Trained SAEs on a one-layer transformer with a 512-neuron MLP
Recovered 34 million monosemantic features — orders of magnitude more than neurons
Each feature was interpretable: "DNA", "base pairs", "genetic sequence" — conceptually related clusters
Features formed geometric relationships: antonyms were opposite directions; related concepts were nearby

Scaling to Claude 3 Sonnet (2024)

Applied SAEs to a frontier production model
Found features for specific named entities: individual people, countries, cities, organizations
Found multimodal features spanning language and code
Features for famous people activated on name mentions and descriptions
Confirmed features causally active: steering via feature clamping changes model behavior predictably

Safety-Relevant Features

Among the most significant findings from the monosemanticity scaling work: the discovery of features that directly correspond to safety-relevant concepts in Claude's representations.

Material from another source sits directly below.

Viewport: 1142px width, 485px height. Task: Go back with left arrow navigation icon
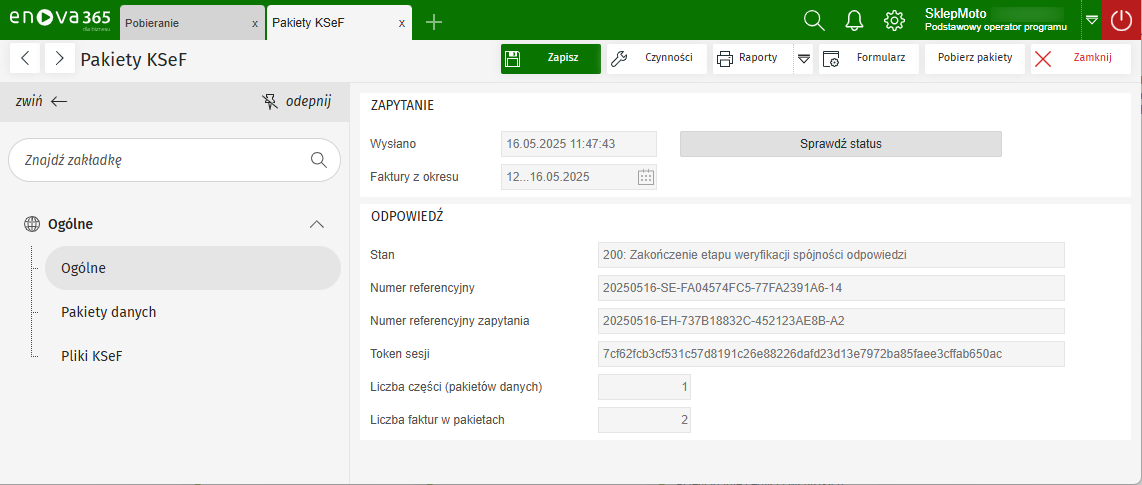25,59
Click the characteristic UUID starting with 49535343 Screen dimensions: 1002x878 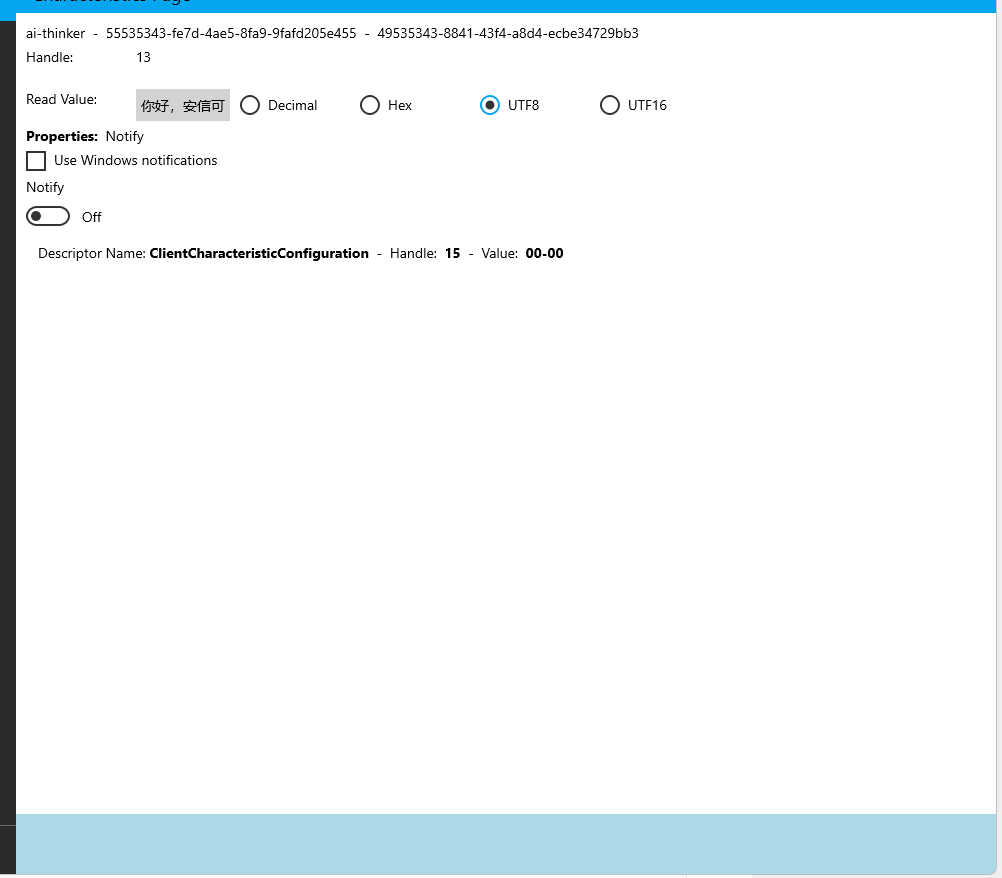pos(508,33)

Safety-relevant features discovered in Claude (2024):

Features for concepts including deception, hidden intentions, manipulation, and concealment of information
A feature for constraint and servitude that activates on the Assistant token — named the "Assistant" role feature
Features for potentially harmful content categories that are distinct from benign adjacent concepts

Causal verification:

Clamping these features to extreme values produces predictable behavior changes — activating deception-related feature clusters causes the model to behave more deceptively; suppressing them reduces deceptive responses. This confirms causal relevance, not mere correlation.

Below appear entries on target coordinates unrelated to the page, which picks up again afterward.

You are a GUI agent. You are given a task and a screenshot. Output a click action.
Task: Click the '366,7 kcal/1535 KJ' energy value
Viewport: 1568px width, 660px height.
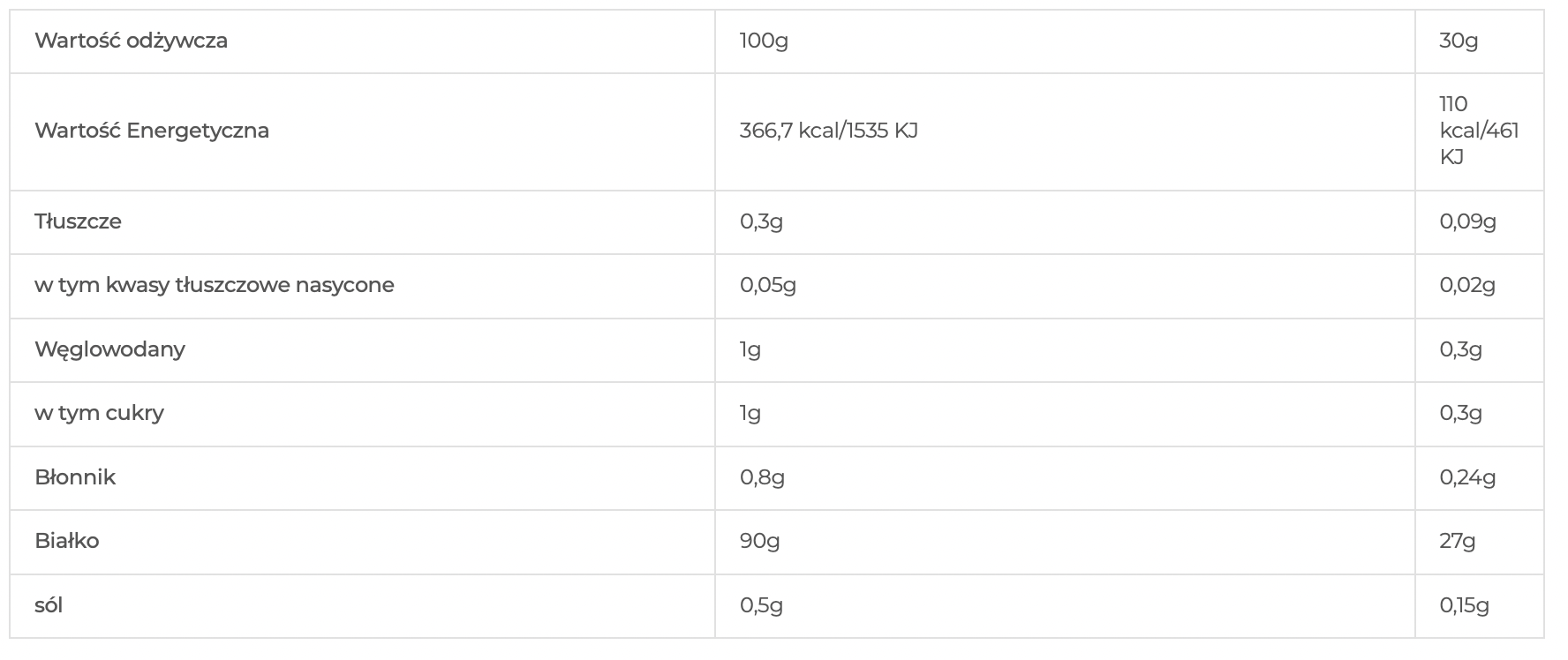828,131
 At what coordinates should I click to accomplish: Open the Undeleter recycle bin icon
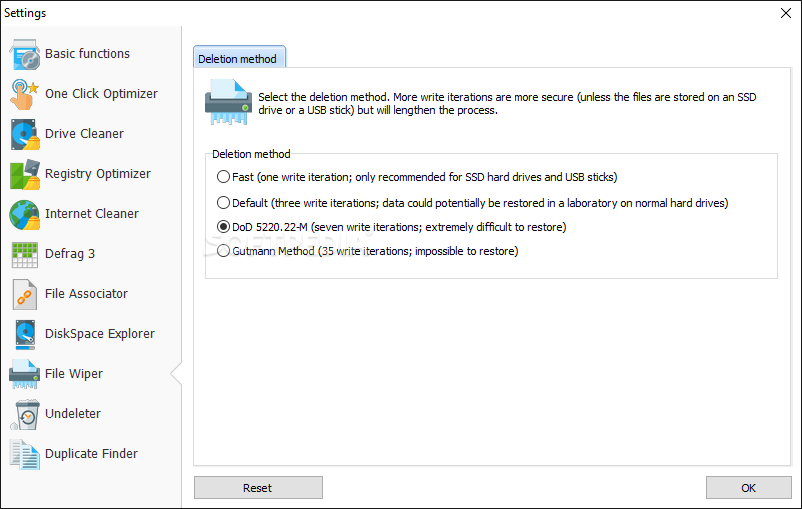tap(25, 414)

Interpretive caution required

Finding a feature labeled "deception" does not mean the model has a unified intentional representation of deception. The feature activates on text involving deception — whether the model "intends" anything in a meaningful sense is a separate philosophical and empirical question that the feature finding alone does not settle.

Universality — Current Evidence

Finding	Models tested	Evidence strength
Induction heads	GPT-2, LLaMA, Mistral, BERT variants	Strong — found in virtually all transformers studied
Curve detectors in CNNs	AlexNet, VGG, ResNet, InceptionNet	Strong — same features emerge across architectures
First-token attention sinks	GPT-2, LLaMA-2, Falcon, Mistral	Strong — near-universal across decoder models
IOI-style name mover heads	GPT-2 variants	Moderate — found at GPT-2 scale; unclear at larger scale

Current State and Open Problems (2025)

Genuine progress

Multiple verified circuits in transformer models with full causal confirmation
SAEs successfully decompose superposition in both small and frontier models
Safety-relevant features identified and causally verified in Claude
Active open-source tooling ecosystem: TransformerLens, SAELens, Neuronpedia
Interpretability findings beginning to inform training decisions at Anthropic

Unsolved problems

No complete mechanistic understanding of any capability in a model larger than GPT-2 Small
Most SAE features remain inscrutable — interpretable features are a small fraction
Circuit-level understanding does not compose to model-level understanding
Model editing based on localized circuits does not yet generalize reliably
The field is growing slower than model capabilities — the interpretability gap is widening

Checklist: Do You Understand This?

What are the three working hypotheses of the circuits research program (Olah et al. 2020)?
Walk through the induction circuit step by step. What is K-composition and how does it enable the circuit to function?
Describe what S-inhibition heads do in the IOI circuit. Why is redundancy in the circuit a complication for ablation studies?
How did Anthropic's 2023 monosemanticity work use sparse autoencoders to overcome the superposition problem?
What evidence supports the universality hypothesis, and where does it remain uncertain?
Why does finding a "deception feature" in Claude not necessarily mean the model is intentionally deceptive? What does the feature finding actually establish?